Exercise details: Find the lines in the records below that contain "screenshot", and report each of them.

Recorded data:

──────────────────────────────

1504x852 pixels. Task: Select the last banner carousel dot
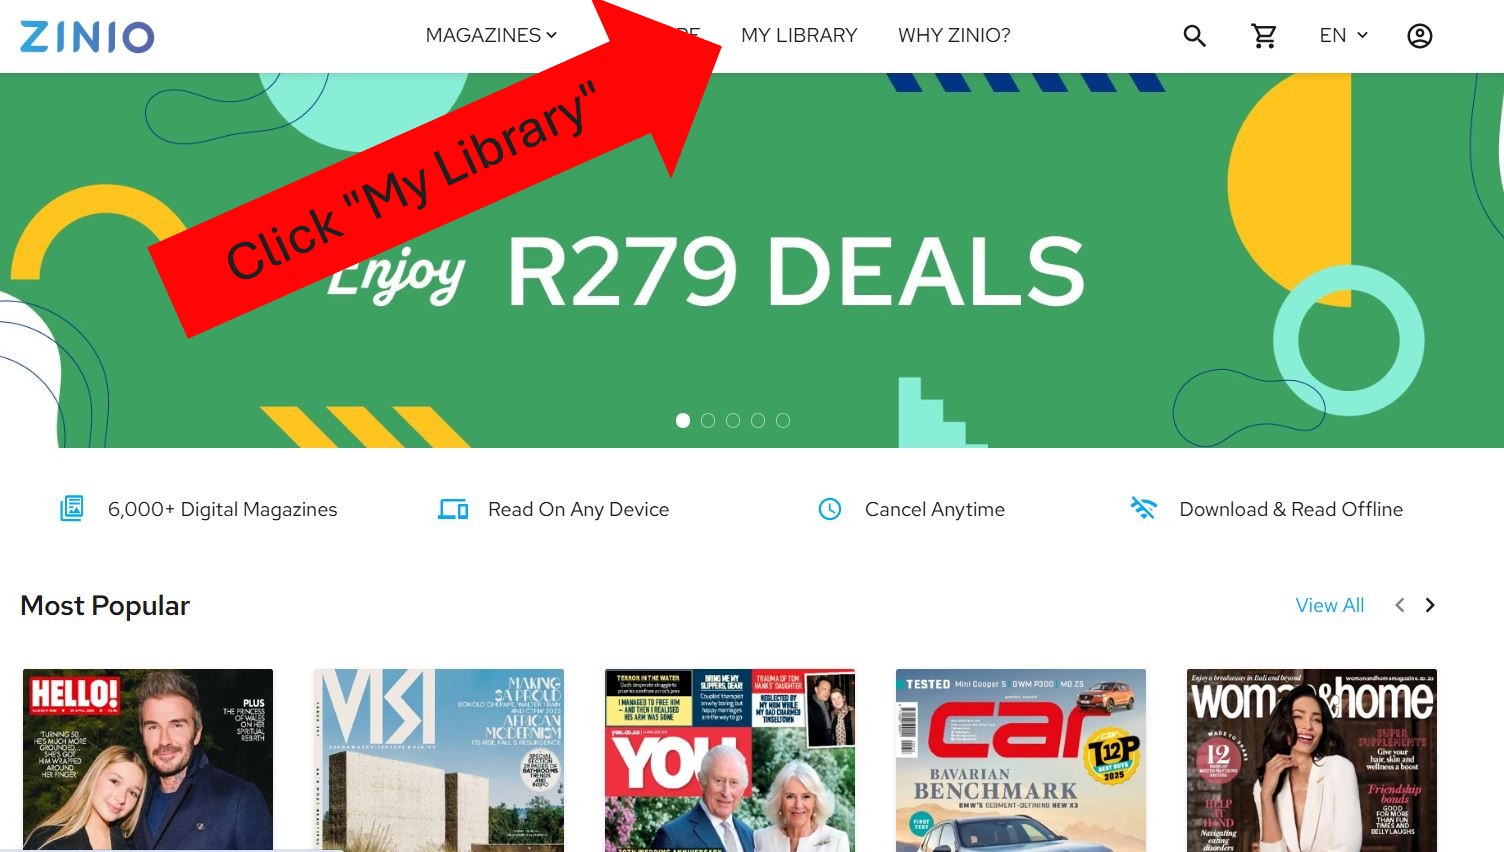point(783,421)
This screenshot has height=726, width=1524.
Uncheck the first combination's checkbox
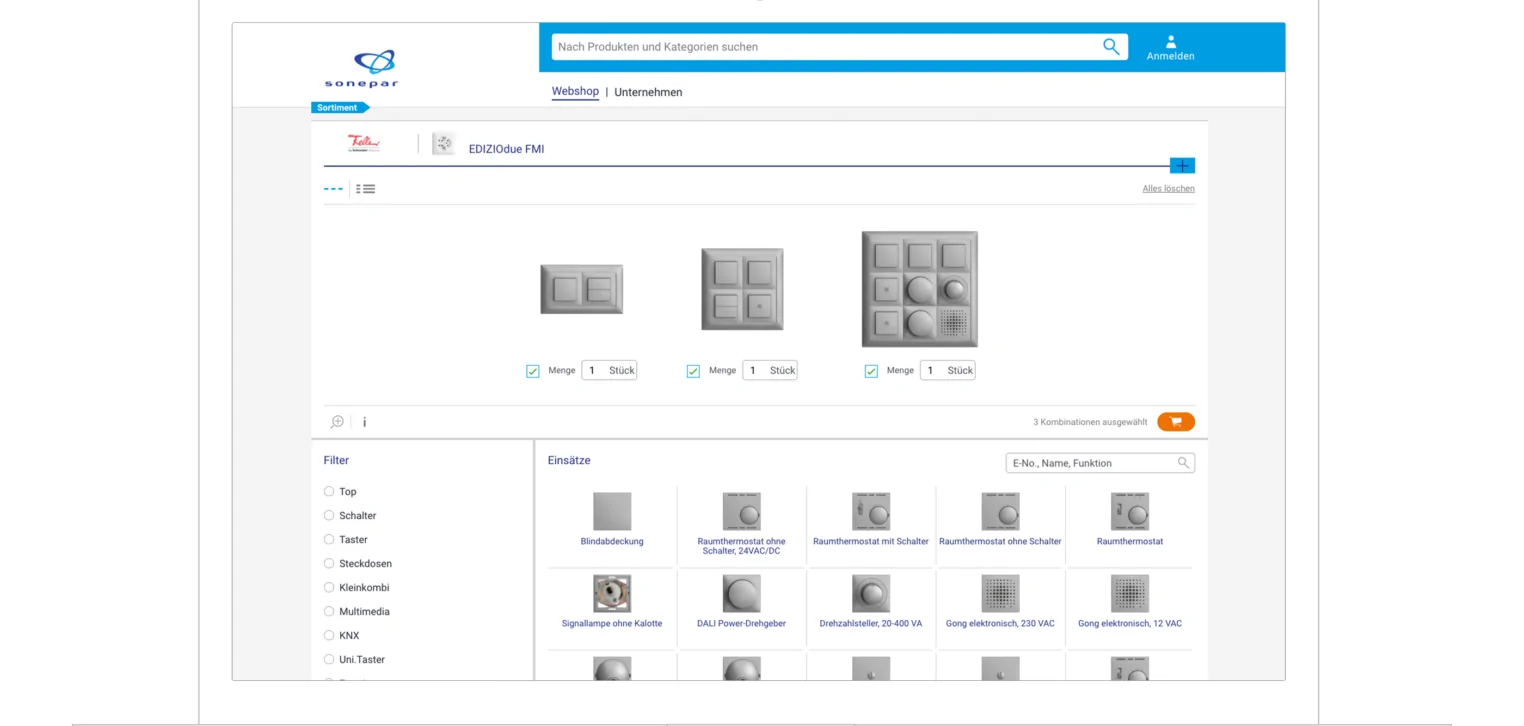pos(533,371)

──────────────────────────────

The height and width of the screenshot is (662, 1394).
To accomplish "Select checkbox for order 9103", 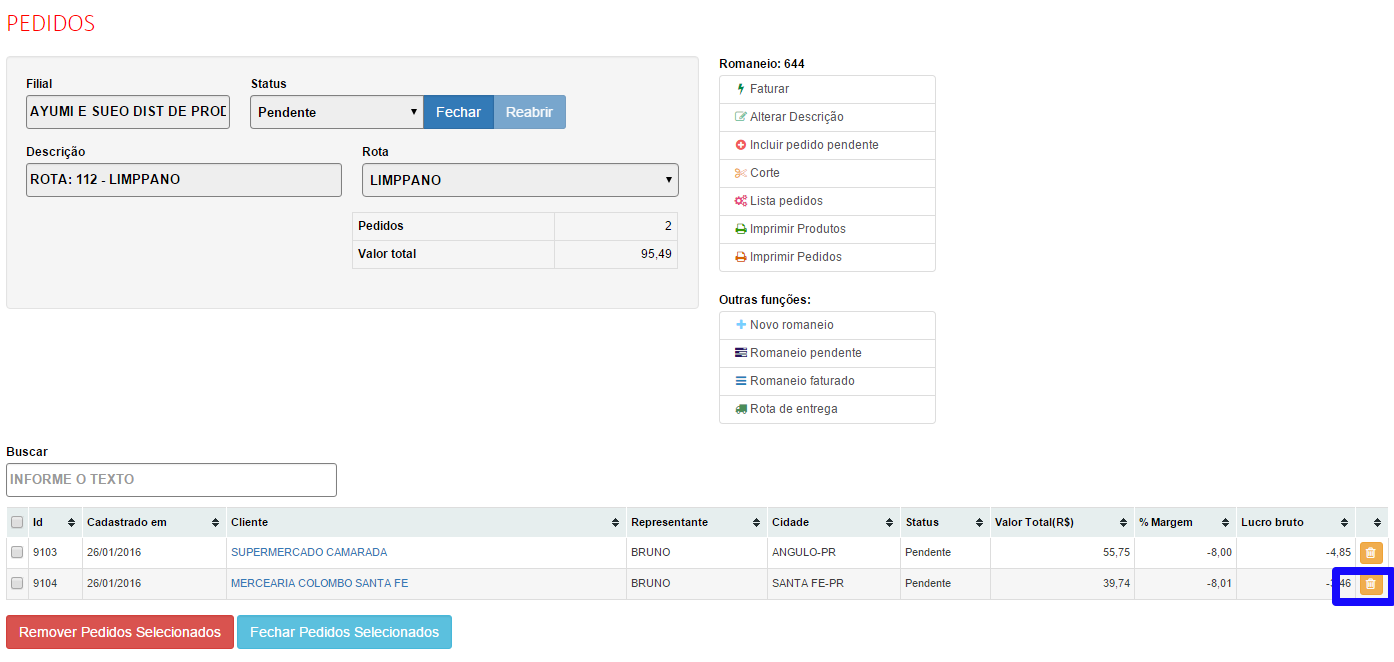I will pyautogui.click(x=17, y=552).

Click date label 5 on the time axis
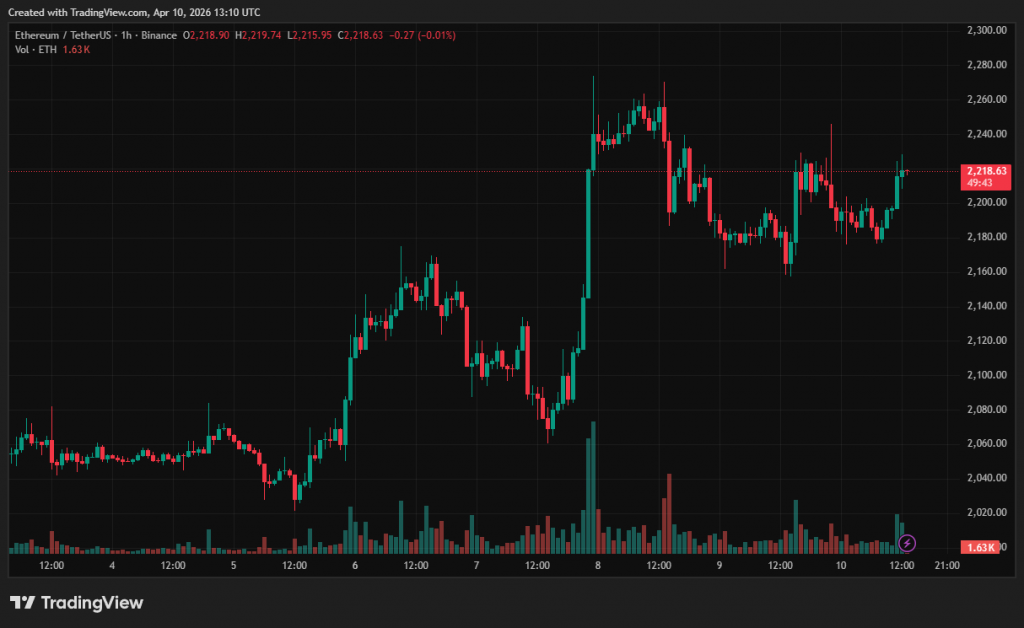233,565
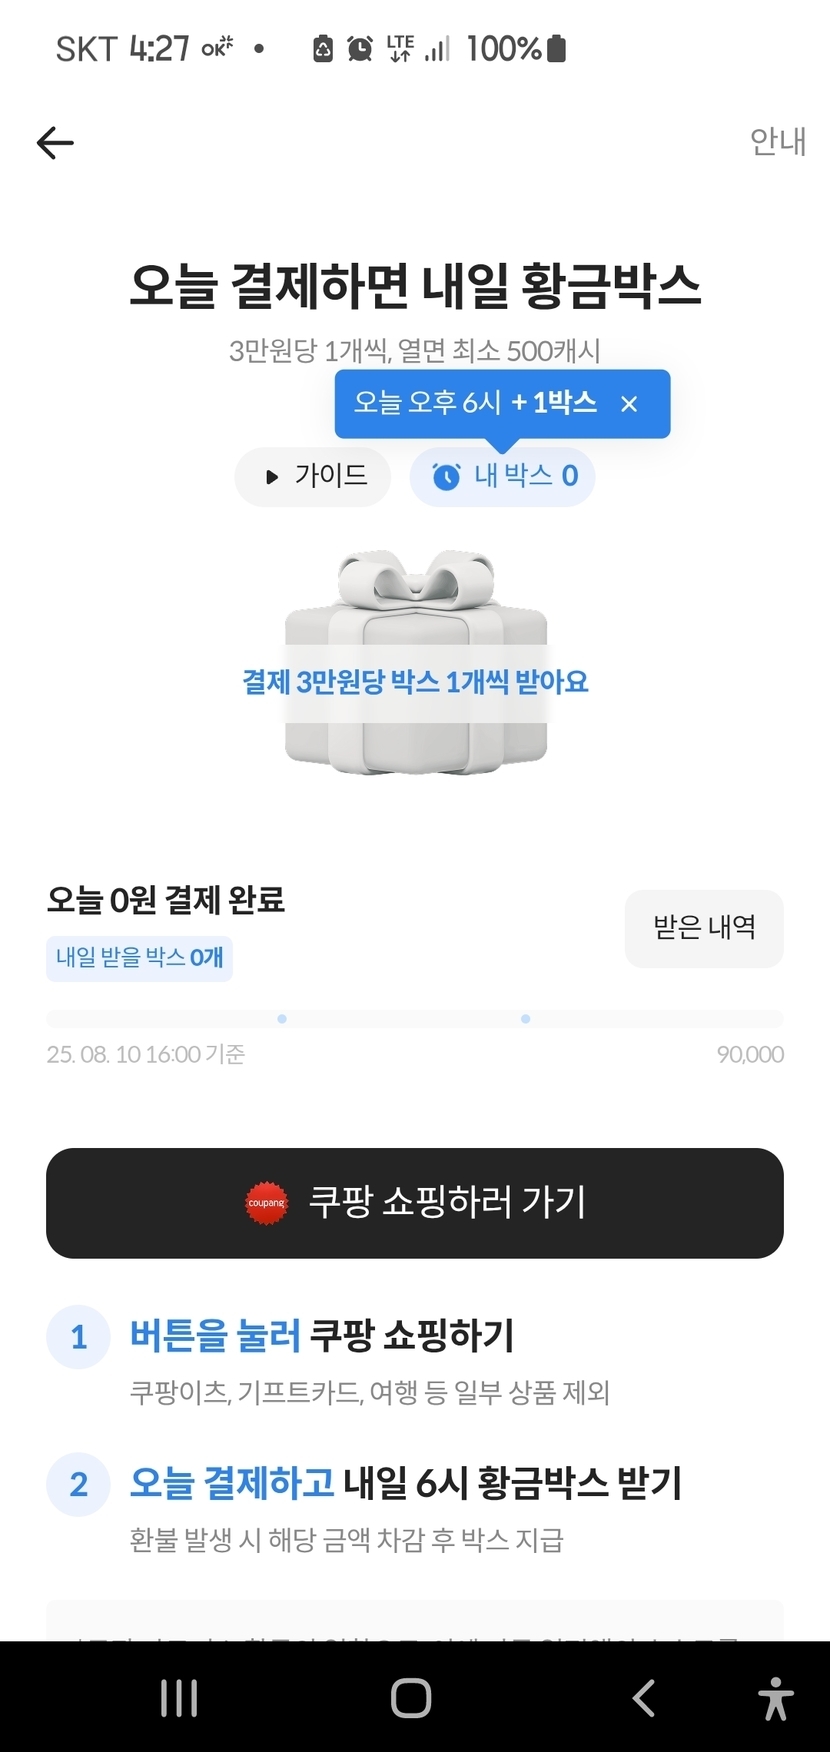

──────────────────────────────

Final answer:
This screenshot has height=726, width=1524.
The height and width of the screenshot is (662, 1394).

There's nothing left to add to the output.